"Hoje inicia o governo do povo", afirmou Xiomara Castro ao tomar posse como a primeira presidenta da história de Honduras. A nova mandatária assumiu nesta quinta-feira (27) após 12 anos do golpe de Estado que destituiu seu esposo, Manuel Zelaya, e instaurou governos de caráter conservador, chefiados pelos partidos Liberal e Nacional.
Cerca de 30 mil pessoas compareceram ao Estádio Nacional, na capital Tegucigalpa, para receber a presidenta recém-eleita com a maior votação da história democrática do país.
Manuel Zelaya foi quem entregou a faixa presidencial à Xiomara Castro, num sinal de "retomada da democracia hondurenha".
Já no discurso de posse, Castro anunciou que irá isentar do pagamento da conta de energia elétrica cerca de 1,7 milhão de famílias que consomem menos de 150KW por mês e anunciou que entregou ao Congresso o projeto de revogação das Zonas Especiais de Desenvolvimento (ZEDES) — áreas entregues a transnacionais para turismo ou extração de minérios.

____

== Item de trabalho 1 ==
Reescreva em forma de lista o parágrafo do texto sobre a posse de Xiomara Castro que começa com "Já no discurso de posse", mantendo os fatos principais.
== Item de trabalho 2 ==
Reproduza a parte do texto sobre a posse de Xiomara Castro que se inicia com as palavras contendo "Manuel Zelaya foi" e se encerra com "extração de minérios.".
== Item de trabalho 3 ==
Diga se cada afirmação a seguir está de acordo com o texto sobre a posse de Xiomara Castro, respondendo sim ou não e citando as palavras do texto que decidem a questão. (a) Cerca de 30 mil pessoas foram ao Estádio Nacional para receber a presidenta. (b) A faixa presidencial foi entregue a Xiomara Castro pelo presidente do Congresso. (c) A isenção da conta de energia vale para famílias que consomem mais de 150KW por mês.

== Seção de dados ==
____

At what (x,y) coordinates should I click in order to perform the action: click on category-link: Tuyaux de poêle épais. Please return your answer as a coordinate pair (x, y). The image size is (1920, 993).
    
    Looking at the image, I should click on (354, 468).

____

== Espaço de resposta 1 ==
No discurso de posse, Castro anunciou:
- a isenção da conta de energia elétrica para cerca de 1,7 milhão de famílias que consomem menos de 150KW por mês;
- a entrega ao Congresso do projeto de revogação das Zonas Especiais de Desenvolvimento (ZEDES), áreas entregues a transnacionais para turismo ou extração de minérios.

== Espaço de resposta 2 ==
Manuel Zelaya foi quem entregou a faixa presidencial à Xiomara Castro, num sinal de "retomada da democracia hondurenha".
Já no discurso de posse, Castro anunciou que irá isentar do pagamento da conta de energia elétrica cerca de 1,7 milhão de famílias que consomem menos de 150KW por mês e anunciou que entregou ao Congresso o projeto de revogação das Zonas Especiais de Desenvolvimento (ZEDES) — áreas entregues a transnacionais para turismo ou extração de minérios.

== Espaço de resposta 3 ==
(a) Sim: "Cerca de 30 mil pessoas compareceram ao Estádio Nacional, na capital Tegucigalpa, para receber a presidenta recém-eleita".
(b) Não: "Manuel Zelaya foi quem entregou a faixa presidencial à Xiomara Castro".
(c) Não: "cerca de 1,7 milhão de famílias que consomem menos de 150KW por mês".